# Stated task
Retype the items below from the line containing "[button] (56, 42)" through the final line, with both ends included and the pictures left out.

┌────────

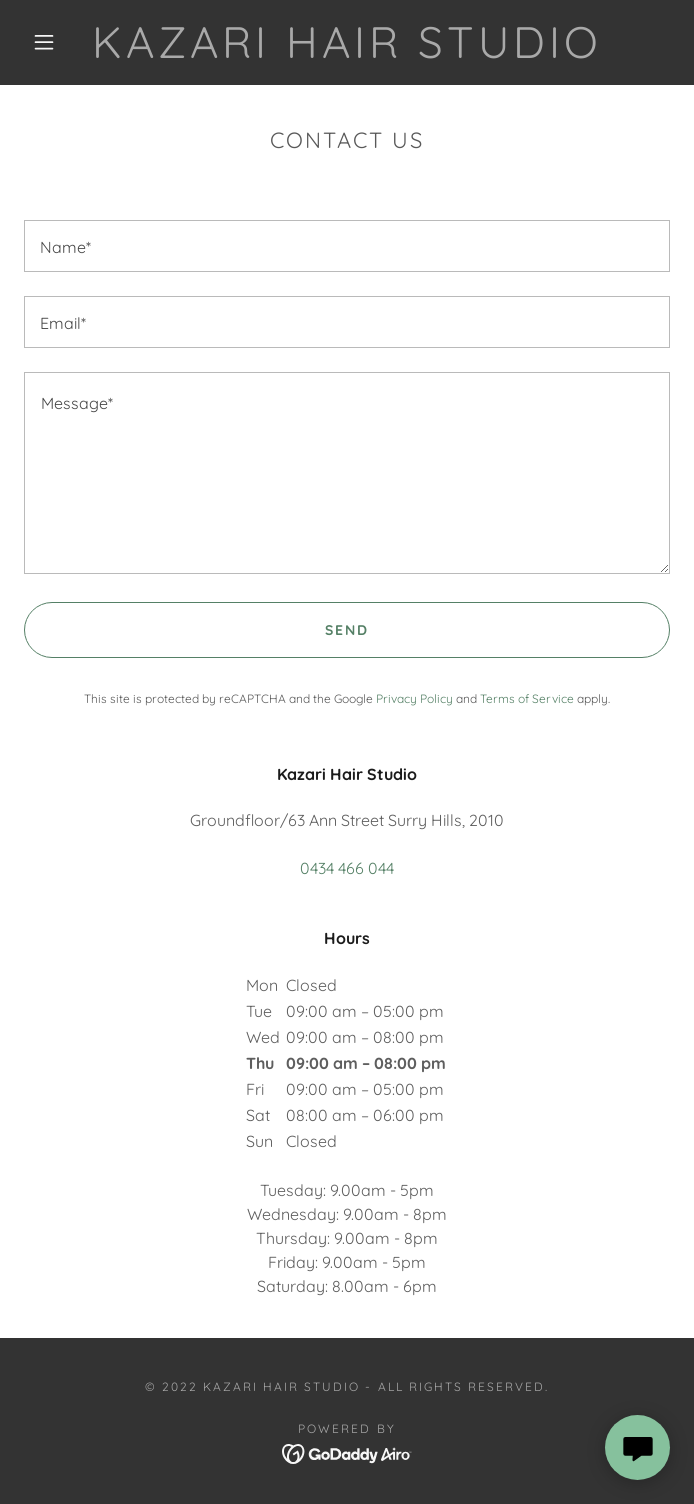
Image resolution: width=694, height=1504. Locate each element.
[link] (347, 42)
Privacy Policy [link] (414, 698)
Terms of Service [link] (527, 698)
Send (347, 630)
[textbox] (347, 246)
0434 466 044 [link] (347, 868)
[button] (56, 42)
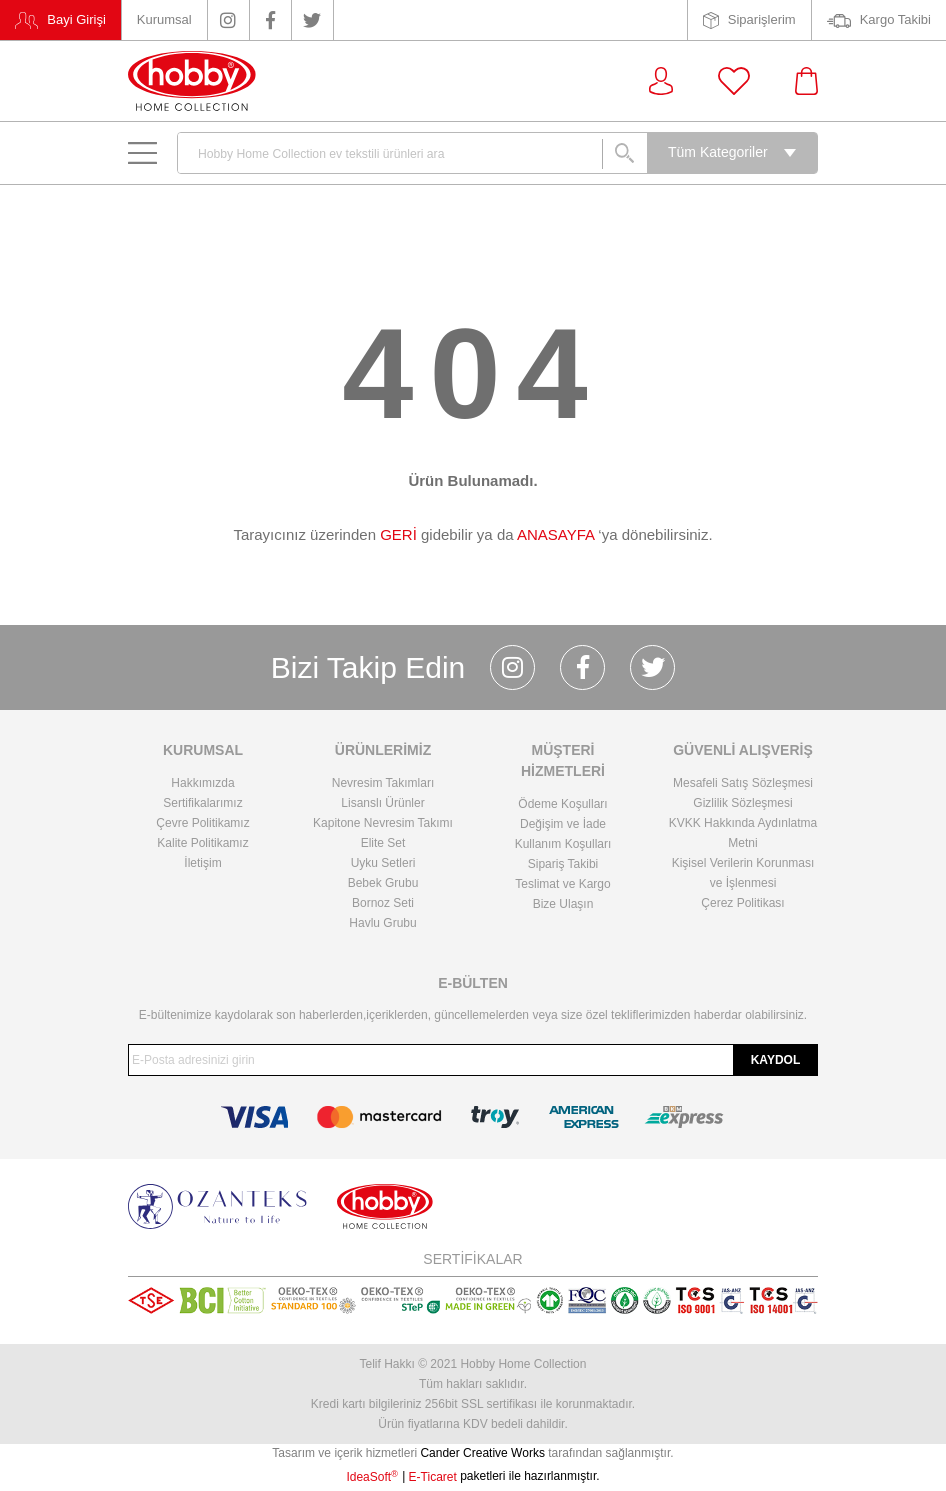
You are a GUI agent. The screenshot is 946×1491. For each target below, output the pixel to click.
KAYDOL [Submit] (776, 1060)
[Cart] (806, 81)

└────────

# Answer to this task
[button] (56, 42)
You are a GUI agent. The screenshot is 946×1491. For each target below, output the pixel to click.
KAYDOL [Submit] (776, 1060)
[Cart] (806, 81)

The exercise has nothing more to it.